Records from a dataset:
-=-=-=-=-
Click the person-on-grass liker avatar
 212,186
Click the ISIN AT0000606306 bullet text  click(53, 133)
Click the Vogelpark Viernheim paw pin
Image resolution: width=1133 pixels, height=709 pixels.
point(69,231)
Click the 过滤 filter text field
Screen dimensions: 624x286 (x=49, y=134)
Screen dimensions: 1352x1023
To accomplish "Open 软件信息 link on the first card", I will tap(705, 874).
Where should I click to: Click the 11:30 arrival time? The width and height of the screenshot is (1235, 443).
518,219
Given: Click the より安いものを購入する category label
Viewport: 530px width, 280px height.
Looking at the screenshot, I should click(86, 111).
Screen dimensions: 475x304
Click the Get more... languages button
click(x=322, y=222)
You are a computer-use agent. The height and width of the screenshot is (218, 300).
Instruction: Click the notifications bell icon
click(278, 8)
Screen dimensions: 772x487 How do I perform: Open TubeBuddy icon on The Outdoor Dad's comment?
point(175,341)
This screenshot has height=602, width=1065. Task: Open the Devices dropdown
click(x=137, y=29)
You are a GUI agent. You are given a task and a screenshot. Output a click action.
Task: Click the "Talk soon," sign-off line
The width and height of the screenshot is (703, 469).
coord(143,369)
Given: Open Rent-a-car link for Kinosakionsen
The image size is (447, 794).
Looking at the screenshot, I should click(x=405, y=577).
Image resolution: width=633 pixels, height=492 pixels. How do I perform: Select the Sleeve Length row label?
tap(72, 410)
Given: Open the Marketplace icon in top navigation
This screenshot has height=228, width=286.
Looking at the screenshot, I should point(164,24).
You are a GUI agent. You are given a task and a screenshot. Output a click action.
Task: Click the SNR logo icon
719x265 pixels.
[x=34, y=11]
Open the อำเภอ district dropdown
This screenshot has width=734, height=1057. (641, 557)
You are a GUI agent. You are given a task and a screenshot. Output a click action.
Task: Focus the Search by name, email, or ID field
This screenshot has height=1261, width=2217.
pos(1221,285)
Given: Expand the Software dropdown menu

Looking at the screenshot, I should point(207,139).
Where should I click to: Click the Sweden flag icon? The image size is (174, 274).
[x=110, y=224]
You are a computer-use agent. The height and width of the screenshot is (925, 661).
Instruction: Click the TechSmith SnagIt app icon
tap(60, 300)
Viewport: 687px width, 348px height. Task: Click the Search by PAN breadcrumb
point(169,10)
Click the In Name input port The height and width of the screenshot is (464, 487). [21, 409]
-=-=-=-=-
# WORK INSTRUCTIONS:
Each record must be restated word for word, including the last line.

# SOLUTION:
Click the person-on-grass liker avatar
 212,186
Click the ISIN AT0000606306 bullet text  click(53, 133)
Click the Vogelpark Viernheim paw pin
Image resolution: width=1133 pixels, height=709 pixels.
point(69,231)
Click the 过滤 filter text field
Screen dimensions: 624x286 (x=49, y=134)
Screen dimensions: 1352x1023
To accomplish "Open 软件信息 link on the first card", I will tap(705, 874).
Where should I click to: Click the 11:30 arrival time? The width and height of the screenshot is (1235, 443).
518,219
Given: Click the より安いものを購入する category label
Viewport: 530px width, 280px height.
Looking at the screenshot, I should click(86, 111).
Screen dimensions: 475x304
Click the Get more... languages button
click(x=322, y=222)
You are a computer-use agent. The height and width of the screenshot is (218, 300).
Instruction: Click the notifications bell icon
click(278, 8)
Screen dimensions: 772x487 How do I perform: Open TubeBuddy icon on The Outdoor Dad's comment?
point(175,341)
This screenshot has height=602, width=1065. Task: Open the Devices dropdown
click(x=137, y=29)
You are a GUI agent. You are given a task and a screenshot. Output a click action.
Task: Click the "Talk soon," sign-off line
The width and height of the screenshot is (703, 469).
coord(143,369)
Given: Open Rent-a-car link for Kinosakionsen
The image size is (447, 794).
Looking at the screenshot, I should click(x=405, y=577).
Image resolution: width=633 pixels, height=492 pixels. How do I perform: Select the Sleeve Length row label?
tap(72, 410)
Given: Open the Marketplace icon in top navigation
This screenshot has height=228, width=286.
Looking at the screenshot, I should point(164,24).
You are a GUI agent. You are given a task and a screenshot. Output a click action.
Task: Click the SNR logo icon
719x265 pixels.
[x=34, y=11]
Open the อำเภอ district dropdown
This screenshot has width=734, height=1057. (641, 557)
You are a GUI agent. You are given a task and a screenshot. Output a click action.
Task: Focus the Search by name, email, or ID field
This screenshot has height=1261, width=2217.
pos(1221,285)
Given: Expand the Software dropdown menu

Looking at the screenshot, I should point(207,139).
Where should I click to: Click the Sweden flag icon? The image size is (174, 274).
[x=110, y=224]
You are a computer-use agent. The height and width of the screenshot is (925, 661).
Instruction: Click the TechSmith SnagIt app icon
tap(60, 300)
Viewport: 687px width, 348px height. Task: Click the Search by PAN breadcrumb
point(169,10)
Click the In Name input port The height and width of the screenshot is (464, 487). [21, 409]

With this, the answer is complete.